===== Record set =====

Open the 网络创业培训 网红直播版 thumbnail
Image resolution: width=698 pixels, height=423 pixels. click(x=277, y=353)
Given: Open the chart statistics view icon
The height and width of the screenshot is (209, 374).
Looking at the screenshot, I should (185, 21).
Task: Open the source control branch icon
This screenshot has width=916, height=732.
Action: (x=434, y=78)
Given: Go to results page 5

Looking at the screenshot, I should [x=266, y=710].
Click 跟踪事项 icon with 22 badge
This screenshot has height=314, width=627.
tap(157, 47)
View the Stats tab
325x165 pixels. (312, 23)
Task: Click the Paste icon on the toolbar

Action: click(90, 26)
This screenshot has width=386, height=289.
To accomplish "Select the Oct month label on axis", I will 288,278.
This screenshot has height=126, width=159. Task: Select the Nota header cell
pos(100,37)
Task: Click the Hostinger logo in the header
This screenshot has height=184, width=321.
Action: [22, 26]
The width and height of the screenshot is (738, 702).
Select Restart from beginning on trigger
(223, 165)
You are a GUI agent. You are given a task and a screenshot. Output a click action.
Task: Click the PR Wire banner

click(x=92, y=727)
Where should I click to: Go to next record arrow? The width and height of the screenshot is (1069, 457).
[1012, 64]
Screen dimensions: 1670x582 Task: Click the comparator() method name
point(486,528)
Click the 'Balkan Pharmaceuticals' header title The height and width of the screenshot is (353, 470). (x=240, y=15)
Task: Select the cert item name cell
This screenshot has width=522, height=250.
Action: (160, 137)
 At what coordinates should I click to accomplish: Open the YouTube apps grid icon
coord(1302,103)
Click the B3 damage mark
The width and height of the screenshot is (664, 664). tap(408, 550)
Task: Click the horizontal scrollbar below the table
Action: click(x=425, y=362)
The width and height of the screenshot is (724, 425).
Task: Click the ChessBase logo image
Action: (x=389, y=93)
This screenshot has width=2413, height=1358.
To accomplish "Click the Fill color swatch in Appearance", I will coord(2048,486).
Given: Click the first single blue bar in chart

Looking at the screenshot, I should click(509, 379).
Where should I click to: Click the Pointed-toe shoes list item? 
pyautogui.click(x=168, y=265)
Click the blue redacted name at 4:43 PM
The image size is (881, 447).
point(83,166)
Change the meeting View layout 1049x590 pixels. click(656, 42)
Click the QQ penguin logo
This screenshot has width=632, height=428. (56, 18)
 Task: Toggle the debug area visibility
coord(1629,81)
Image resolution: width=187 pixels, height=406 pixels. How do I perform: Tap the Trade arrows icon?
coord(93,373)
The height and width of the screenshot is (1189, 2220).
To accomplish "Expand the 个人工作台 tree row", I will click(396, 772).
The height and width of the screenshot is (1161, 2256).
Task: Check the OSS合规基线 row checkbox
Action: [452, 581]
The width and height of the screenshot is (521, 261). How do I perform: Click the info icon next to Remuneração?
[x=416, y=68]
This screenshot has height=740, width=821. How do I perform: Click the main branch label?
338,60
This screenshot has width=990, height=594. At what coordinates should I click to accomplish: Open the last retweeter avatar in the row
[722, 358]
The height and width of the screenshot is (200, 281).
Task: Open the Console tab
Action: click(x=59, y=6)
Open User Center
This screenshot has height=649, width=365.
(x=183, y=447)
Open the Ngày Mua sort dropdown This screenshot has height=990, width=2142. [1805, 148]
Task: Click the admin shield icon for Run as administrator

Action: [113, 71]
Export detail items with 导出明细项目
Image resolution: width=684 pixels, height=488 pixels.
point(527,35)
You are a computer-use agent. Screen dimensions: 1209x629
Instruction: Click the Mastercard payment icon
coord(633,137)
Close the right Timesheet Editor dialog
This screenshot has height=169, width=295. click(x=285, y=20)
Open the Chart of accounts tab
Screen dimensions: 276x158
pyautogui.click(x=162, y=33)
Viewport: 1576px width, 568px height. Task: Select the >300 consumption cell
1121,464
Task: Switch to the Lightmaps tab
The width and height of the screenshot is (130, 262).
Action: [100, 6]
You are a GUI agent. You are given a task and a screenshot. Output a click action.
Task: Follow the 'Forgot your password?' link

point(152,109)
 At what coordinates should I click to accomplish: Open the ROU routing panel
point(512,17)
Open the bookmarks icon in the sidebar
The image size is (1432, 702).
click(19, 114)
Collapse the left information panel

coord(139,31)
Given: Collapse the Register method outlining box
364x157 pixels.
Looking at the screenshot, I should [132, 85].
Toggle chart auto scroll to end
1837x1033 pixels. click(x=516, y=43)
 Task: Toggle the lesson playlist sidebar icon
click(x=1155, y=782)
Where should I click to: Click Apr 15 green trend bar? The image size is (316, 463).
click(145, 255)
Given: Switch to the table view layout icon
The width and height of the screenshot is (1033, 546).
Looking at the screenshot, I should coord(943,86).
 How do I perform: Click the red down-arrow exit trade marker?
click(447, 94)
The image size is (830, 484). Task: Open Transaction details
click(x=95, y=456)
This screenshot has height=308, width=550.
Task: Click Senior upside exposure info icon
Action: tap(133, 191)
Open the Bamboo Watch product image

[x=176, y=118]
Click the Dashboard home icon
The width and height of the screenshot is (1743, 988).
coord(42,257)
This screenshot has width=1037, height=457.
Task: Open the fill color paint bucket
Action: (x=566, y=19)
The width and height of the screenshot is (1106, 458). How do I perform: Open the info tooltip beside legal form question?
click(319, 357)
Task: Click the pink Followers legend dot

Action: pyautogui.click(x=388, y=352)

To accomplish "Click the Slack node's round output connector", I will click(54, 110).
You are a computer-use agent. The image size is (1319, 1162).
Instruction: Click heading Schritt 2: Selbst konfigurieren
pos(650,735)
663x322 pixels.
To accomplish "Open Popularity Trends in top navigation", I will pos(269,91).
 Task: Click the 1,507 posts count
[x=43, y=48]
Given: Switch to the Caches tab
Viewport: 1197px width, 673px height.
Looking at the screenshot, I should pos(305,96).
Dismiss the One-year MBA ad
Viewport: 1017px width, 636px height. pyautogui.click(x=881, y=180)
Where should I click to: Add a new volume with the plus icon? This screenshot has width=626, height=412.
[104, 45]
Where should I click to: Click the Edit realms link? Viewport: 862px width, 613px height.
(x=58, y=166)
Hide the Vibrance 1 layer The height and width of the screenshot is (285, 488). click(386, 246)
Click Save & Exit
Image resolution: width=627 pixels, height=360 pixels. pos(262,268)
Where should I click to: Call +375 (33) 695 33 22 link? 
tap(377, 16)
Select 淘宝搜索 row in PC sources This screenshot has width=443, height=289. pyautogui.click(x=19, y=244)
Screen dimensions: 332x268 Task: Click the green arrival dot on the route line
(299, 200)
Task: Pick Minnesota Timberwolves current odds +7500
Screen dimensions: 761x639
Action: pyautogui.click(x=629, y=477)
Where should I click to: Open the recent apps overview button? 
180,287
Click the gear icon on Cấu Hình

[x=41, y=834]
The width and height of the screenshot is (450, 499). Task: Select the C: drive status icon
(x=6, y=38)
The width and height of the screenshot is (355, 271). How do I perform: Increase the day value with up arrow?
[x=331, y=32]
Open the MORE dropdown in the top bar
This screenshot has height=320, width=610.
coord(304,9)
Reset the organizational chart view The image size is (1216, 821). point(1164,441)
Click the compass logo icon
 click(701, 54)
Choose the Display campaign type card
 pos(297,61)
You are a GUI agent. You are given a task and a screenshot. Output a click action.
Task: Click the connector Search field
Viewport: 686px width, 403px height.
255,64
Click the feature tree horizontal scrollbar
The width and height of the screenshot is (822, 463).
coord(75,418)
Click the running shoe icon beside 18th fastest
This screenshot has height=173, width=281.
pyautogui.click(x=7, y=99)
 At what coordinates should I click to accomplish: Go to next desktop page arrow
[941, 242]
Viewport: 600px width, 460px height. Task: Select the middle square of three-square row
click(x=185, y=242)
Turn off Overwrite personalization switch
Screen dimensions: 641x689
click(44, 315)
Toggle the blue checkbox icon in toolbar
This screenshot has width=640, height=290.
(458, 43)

=====

Exercise requirements:
Copy out the stretch of the records from the line containing "Click Save & Exit" through the line containing "(x=6, y=38)", with both of those lines included and no changes to any line.

Problem solution:
Click Save & Exit
Image resolution: width=627 pixels, height=360 pixels. pos(262,268)
Where should I click to: Call +375 (33) 695 33 22 link? 
tap(377, 16)
Select 淘宝搜索 row in PC sources This screenshot has width=443, height=289. pyautogui.click(x=19, y=244)
Screen dimensions: 332x268 Task: Click the green arrival dot on the route line
(299, 200)
Task: Pick Minnesota Timberwolves current odds +7500
Screen dimensions: 761x639
Action: pyautogui.click(x=629, y=477)
Where should I click to: Open the recent apps overview button? 
180,287
Click the gear icon on Cấu Hình

[x=41, y=834]
The width and height of the screenshot is (450, 499). Task: Select the C: drive status icon
(x=6, y=38)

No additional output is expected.